Author Topic: Steering Rack Extensions - Tie Rods and Bump Steer  (Read 755 times)

0 Members and 2 Guests are viewing this topic.

Offline 4129R

  • Super Member
  • *******
  • Joined: May 2014
  • Location: Norfolk, United Kingdom, not far from Hethel the home of Lotus.
  • Posts: 2,735
Steering Rack Extensions - Tie Rods and Bump Steer
« on: Wednesday,October 09, 2024, 03:12:21 AM »
I have long been wondering about the steering racks and bump steer, since I have converted 7 steering racks to right hand drive.

I understand for there to be no bump steer, the ball joint pivot point on the steering arm at each end of the rack, needs to line up with the pivot points of the wishbones top and bottom, where they meet the chassis at the long 1/2" rod.

The steering racks have been lengthened by adding a hexagonal metal rod on to each end of the rack, which has moved the tie rod pivot point out a lot, beyond the line connecting the top and bottom wishbone 1/2" pivot rod. This will lead to a lot of bump steer I believe.

See the attached photos.

Where the blue and red tape meet is where the ball joint pivot point should be to line up with the two wishbone pivot points.

I think the steering rod on the end should be lengthened, not the rack fixed rigid to the chassis. The top new rack has the right pivot points but the tie rod is not long enough.

The bottom rack is the old rack with the rack lengthened, which I think gives huge bump steer, as the ball joint pivot is considerably misaligned with the pivots for the wishbones.

I made a dummy rack out of copper tube to mark where the pivot points should be and put red and blue tape on to show the centres.

For those who understand steering geometry and bump steer please tell me if I am wrong. If I am right, all steering racks seem to have been lengthened at the wrong part.
« Last Edit: Wednesday,October 09, 2024, 03:14:02 AM by 4129R »

Offline TurboFource

  • Super Member
  • *******
  • Joined: Sep 2019
  • Location: Maryland
  • Posts: 2,171
Re: Steering Rack Extensions - Tie Rods and Bump Steer
« Reply #1 on: Wednesday,October 09, 2024, 03:28:59 AM »
The inner tie rod end should line up with the line going through through the inner control arm pivot points …. Why would the length of things change going from left hand to right hand drive?
The more I do the more I find I need to do....remember your ABC’s …anything but chinesium!

Offline 4129R

  • Super Member
  • *******
  • Joined: May 2014
  • Location: Norfolk, United Kingdom, not far from Hethel the home of Lotus.
  • Posts: 2,735
Re: Steering Rack Extensions - Tie Rods and Bump Steer
« Reply #2 on: Wednesday,October 09, 2024, 03:42:22 AM »
The inner tie rod end should line up with the line going through through the inner control arm pivot points …. Why would the length of things change going from left hand to right hand drive?
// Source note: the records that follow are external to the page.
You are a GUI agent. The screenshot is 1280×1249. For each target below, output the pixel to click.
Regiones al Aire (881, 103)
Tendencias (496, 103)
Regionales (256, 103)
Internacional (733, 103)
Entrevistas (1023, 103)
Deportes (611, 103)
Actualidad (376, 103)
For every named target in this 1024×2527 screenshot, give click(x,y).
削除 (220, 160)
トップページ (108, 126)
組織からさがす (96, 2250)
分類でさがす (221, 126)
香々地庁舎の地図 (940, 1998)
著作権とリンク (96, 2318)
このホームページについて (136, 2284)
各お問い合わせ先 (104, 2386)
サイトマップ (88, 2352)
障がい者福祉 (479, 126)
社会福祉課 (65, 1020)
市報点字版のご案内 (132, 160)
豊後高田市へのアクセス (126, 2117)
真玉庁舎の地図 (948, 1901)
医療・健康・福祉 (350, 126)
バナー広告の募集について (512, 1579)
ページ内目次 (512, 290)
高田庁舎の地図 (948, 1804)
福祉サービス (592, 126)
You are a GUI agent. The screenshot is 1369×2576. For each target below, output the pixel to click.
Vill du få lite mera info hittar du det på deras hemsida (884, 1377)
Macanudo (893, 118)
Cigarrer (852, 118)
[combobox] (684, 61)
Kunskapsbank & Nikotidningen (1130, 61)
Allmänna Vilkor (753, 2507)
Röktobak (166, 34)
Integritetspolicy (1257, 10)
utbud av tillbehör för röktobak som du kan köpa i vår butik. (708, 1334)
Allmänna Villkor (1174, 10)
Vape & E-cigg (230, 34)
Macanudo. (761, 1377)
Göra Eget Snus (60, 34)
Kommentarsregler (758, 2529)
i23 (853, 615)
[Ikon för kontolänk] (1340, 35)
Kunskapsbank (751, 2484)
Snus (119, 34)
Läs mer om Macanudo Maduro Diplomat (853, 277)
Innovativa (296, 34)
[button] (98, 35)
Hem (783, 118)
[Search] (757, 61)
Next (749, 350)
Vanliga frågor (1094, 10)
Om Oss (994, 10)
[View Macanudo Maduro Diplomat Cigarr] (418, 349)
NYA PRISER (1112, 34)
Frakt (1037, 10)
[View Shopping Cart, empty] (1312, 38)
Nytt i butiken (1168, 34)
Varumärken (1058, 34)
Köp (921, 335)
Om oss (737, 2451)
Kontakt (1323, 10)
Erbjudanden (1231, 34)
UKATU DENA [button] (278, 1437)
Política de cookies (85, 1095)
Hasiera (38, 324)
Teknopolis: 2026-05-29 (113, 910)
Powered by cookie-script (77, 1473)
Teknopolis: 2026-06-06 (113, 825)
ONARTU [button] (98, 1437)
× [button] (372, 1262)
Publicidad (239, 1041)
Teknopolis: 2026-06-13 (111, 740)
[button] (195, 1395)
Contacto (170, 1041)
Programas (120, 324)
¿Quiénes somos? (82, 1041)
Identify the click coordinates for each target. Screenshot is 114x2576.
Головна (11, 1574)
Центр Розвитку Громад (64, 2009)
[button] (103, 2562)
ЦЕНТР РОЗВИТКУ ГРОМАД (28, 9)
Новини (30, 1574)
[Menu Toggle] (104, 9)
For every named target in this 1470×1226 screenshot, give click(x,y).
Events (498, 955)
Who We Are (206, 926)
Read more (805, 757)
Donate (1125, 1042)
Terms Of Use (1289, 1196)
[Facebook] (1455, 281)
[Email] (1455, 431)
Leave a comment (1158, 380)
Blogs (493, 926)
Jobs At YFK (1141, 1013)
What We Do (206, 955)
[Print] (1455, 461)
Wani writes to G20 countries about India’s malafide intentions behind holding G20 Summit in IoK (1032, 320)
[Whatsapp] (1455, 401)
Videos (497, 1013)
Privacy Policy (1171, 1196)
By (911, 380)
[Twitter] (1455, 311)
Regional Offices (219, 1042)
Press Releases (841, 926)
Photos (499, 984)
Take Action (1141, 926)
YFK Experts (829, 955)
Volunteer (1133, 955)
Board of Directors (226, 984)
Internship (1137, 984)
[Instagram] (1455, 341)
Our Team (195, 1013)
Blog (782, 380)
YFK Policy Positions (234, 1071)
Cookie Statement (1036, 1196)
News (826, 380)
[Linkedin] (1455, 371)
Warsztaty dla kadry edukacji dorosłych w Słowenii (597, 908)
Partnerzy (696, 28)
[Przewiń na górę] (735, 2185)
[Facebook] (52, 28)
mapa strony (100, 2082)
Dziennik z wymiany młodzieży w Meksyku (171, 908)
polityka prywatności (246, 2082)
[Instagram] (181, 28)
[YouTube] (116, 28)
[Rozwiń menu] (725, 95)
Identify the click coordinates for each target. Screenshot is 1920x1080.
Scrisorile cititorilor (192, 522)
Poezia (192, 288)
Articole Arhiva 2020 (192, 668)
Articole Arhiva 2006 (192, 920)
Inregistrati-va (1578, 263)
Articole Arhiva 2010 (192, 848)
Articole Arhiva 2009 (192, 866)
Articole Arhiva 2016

When I took the rack out of a LHD casing and put it in a RHD casing, I saw the hexagonal extension pieces which got me thinking.

I think all Europa racks potentially have been made wrong, by extending the rack, not the arms. By lengthening the rack, they don't line up. The rack is the right length, the arms are too short.

Offline Clifton

  • Hero Member
  • *****
  • Joined: Mar 2013
  • Location: Arizona
  • Posts: 746
Re: Steering Rack Extensions - Tie Rods and Bump Steer
« Reply #3 on: Wednesday,October 09, 2024, 04:52:08 AM »
The amount of bump steer is minimal when the tie rod is horizontal. Mines pretty lowered and angle at 9 degrees,  I assume a stockish height Europa is 0-5*.  You aren't going to have too much bump steer when near horizontal and the small angle on the LCA. A longer tie rod would reduce the bumpsteer though. IMO, the only negative is that it only adds a little toe in when turning but on a mid engine car, the front inner tire is so unloaded it doesn't cause as much understeer as on a front engine RWD car or a very heavily loaded inner tire of a FWD car.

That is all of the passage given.